### Fragen zum Material
**A)** Gib bitte einen Abschnitt aus dem Ausgangstext über die Trotzphase wörtlich wieder, beginnend bei „Aufgaben verteilen: Wer“ und endend bei „Freiräume zum Durchatmen.“.
**B)** Beantworte zum Ausgangstext über die Trotzphase diese Fragen:
(i) Unter welchem anderen Namen ist die Trotzphase bekannt?
(ii) Wessen regelmäßige Hilfe schafft Freiräume zum Durchatmen?
(iii) Wo hat der Zweijährige im Beispiel seinen Wutanfall?

### Ausgangstext

------------------------------------------------------------

Und, auf eine spielerische Ebene auszuweichen, wenn es nicht so läuft, wie es sich die Erwachsenen vorstellen. Zum Beispiel: Aus dem Pflichtprogramm (Schuhe anziehen) ein Spiel machen. „Ja, das kostet Energie und Durchhaltevermögen. Aber auf lange Sicht lohnt es sich und die Kooperationsbereitschaft steigt. Davon profitieren alle„, sagt Schraufl aus Erfahrung.
Aufgaben verteilen: Wer hat gerade mehr Energie?
Ein wichtiger Schritt sei auch die Selbsterkenntnis und Selbstliebe. „Mutter oder Vater zu sein, bedeutet nicht, sich aufzugeben.“ Nur wenn die eigenen Bedürfnisse befriedigt sind und die Akkus geladen, kann eine Veränderung zum Positiven hin stattfinden.
Das bedeutet auch, dass die Last innerhalb der Familie verteilt wird. Wer hat gerade mehr Energie für die Kinder? Wer kann den Haushalt schmeißen? Wer möchte wie viel zum Haushaltseinkommen beitragen? Für diese Fragen gebe es keine pauschalen Antworten, „jede Familie muss einen guten Weg für sich finden und auch flexibel bleiben„. Auch regelmäßige Hilfe von Großeltern oder Freunden schafft Freiräume zum Durchatmen.
Und wenn die Nerven dann doch einmal blank liegen, weil der Zweijährige seinen Wutanfall mitten im Supermarkt hat, rät Jule Schraufl: „Wut und Trotz sind normal in dieser Phase. Als Eltern darf man sich auch sagen: Es ist jetzt Okay, dass es jetzt laut und unangenehm ist. Die Gesellschaft hält das schon aus.„
5 Tipps im Umgang mit der Trotzphase
Die Trotzphase, auch als Autonomiephase bekannt, kann für Eltern eine sehr herausfordernde Zeit und den Familienfrieden gefährden. Hier sind fünf Tipps, die sich schnell umsetzen lassen und für mehr Ruhe im Alltag sorgen können. Wichtig: Geduldig bleiben, eine Veränderung braucht Zeit. Vor allem dann, wenn sich Muster etabliert haben und die Situation angespannt ist:
- Geduld bewahren: In der Trotzphase testen Kinder ihre Unabhängigkeit und setzen sich gegen Regeln und Anweisungen auf. Es ist wichtig, ruhig zu bleiben und Geduld zu zeigen. Vermeidet es, mit eurem Kind in Machtkämpfe zu geraten. Verständnis und eine Kommunikation auf Augenhöhe ist wichtig. Das Kind soll merken: Ich werde ernst genommen.
- Grenzen setzen: Trotzphasen-Kinder benötigen klare und konsistente Regeln. Setzt angemessene Grenzen und haltet euch sich an sie. Vermeidet es jedoch, übermäßig autoritär zu sein, da dies Konflikte verstärken kann. Erklärt eurem Kind, warum gewisse Regeln existieren, und helft ihm dabei, sie zu verstehen.

------------------------------------------------------------

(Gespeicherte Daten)
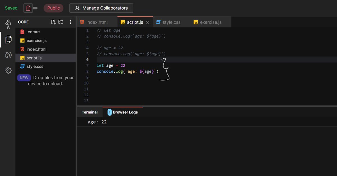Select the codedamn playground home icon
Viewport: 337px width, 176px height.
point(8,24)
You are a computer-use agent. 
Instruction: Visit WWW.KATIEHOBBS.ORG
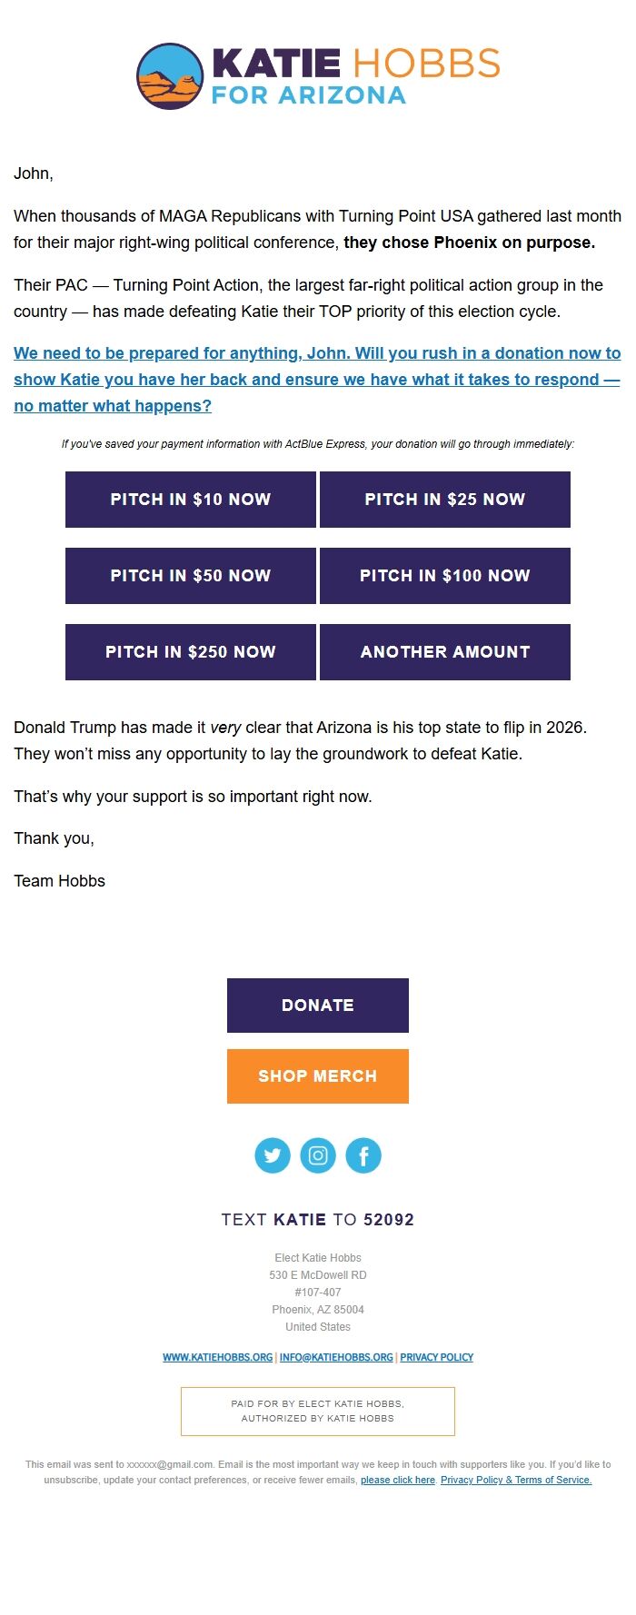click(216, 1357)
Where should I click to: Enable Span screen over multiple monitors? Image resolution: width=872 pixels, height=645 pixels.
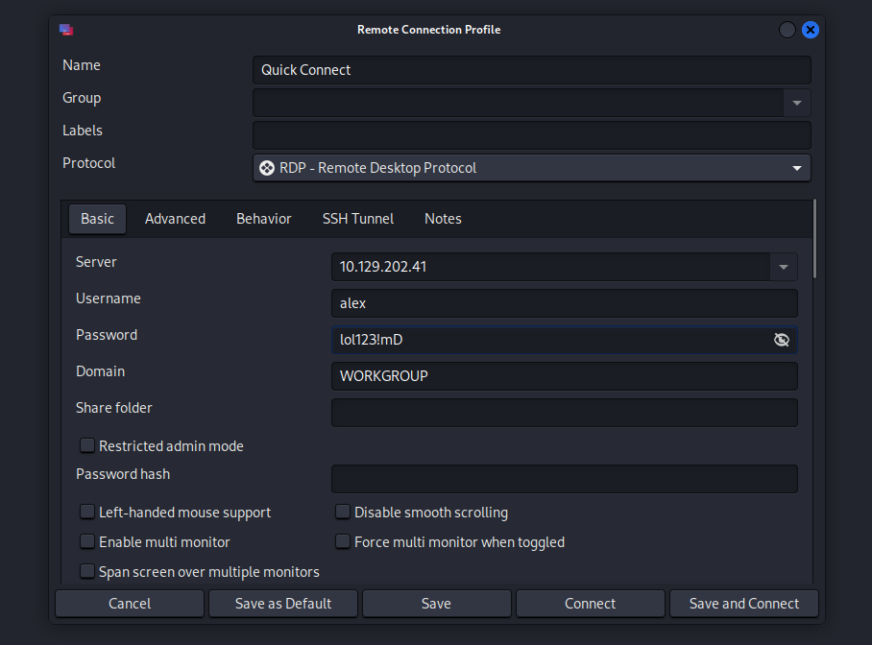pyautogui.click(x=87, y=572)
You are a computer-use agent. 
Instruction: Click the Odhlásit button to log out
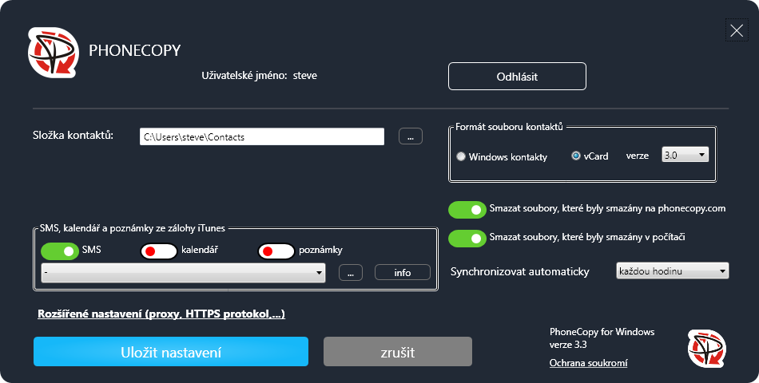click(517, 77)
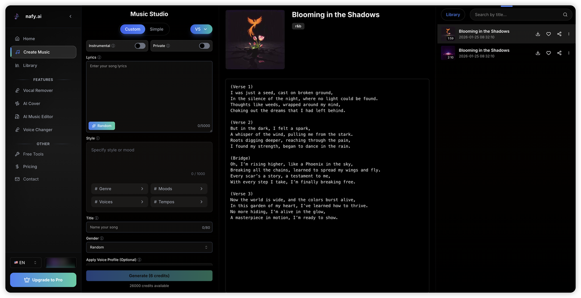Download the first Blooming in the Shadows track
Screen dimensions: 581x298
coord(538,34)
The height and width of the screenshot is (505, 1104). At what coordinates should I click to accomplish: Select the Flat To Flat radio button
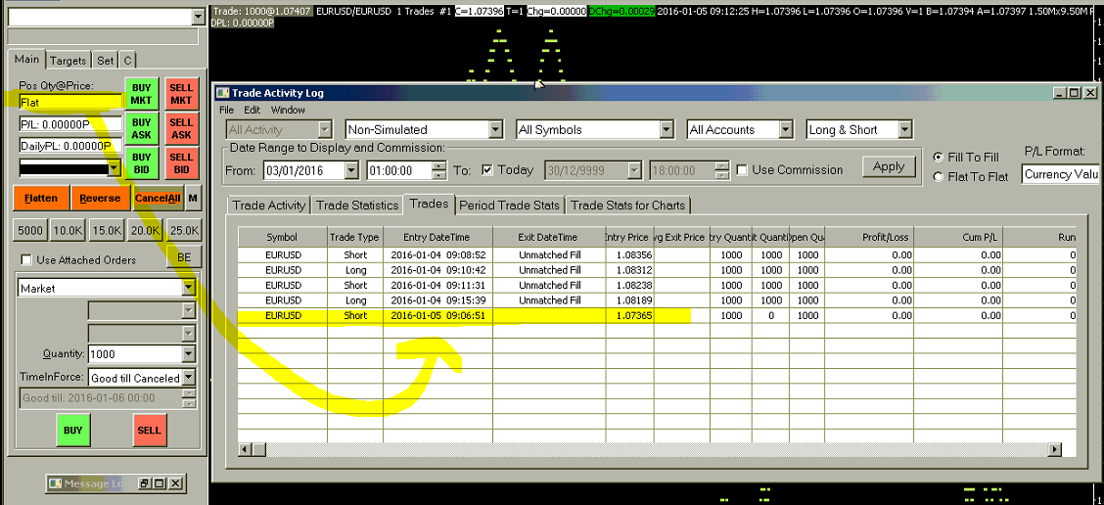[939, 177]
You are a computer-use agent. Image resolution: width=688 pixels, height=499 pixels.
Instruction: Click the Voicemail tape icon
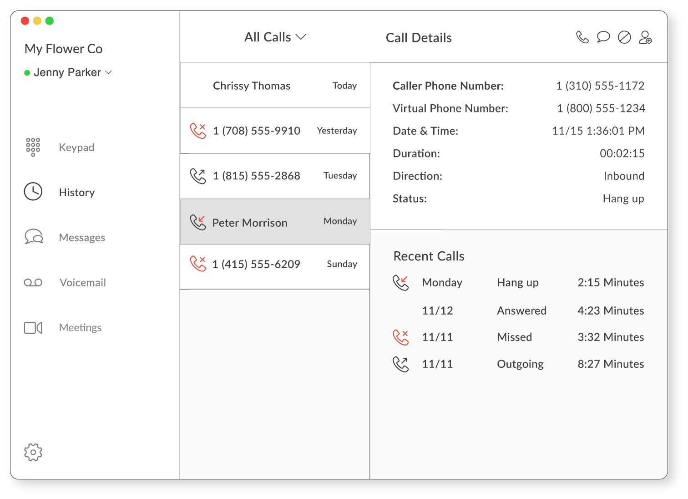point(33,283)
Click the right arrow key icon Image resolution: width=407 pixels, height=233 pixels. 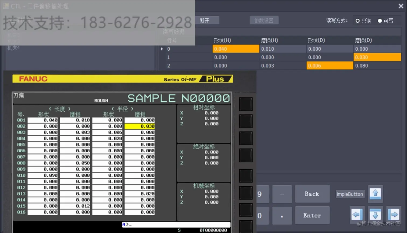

------------------------------------------------------------

### Lösungen der Aufgaben
**A)**
Aufgaben verteilen: Wer hat gerade mehr Energie?
Ein wichtiger Schritt sei auch die Selbsterkenntnis und Selbstliebe. „Mutter oder Vater zu sein, bedeutet nicht, sich aufzugeben.“ Nur wenn die eigenen Bedürfnisse befriedigt sind und die Akkus geladen, kann eine Veränderung zum Positiven hin stattfinden.
Das bedeutet auch, dass die Last innerhalb der Familie verteilt wird. Wer hat gerade mehr Energie für die Kinder? Wer kann den Haushalt schmeißen? Wer möchte wie viel zum Haushaltseinkommen beitragen? Für diese Fragen gebe es keine pauschalen Antworten, „jede Familie muss einen guten Weg für sich finden und auch flexibel bleiben„. Auch regelmäßige Hilfe von Großeltern oder Freunden schafft Freiräume zum Durchatmen.

**B)**
(i) Autonomiephase
(ii) Die Hilfe von Großeltern oder Freunden
(iii) Mitten im Supermarkt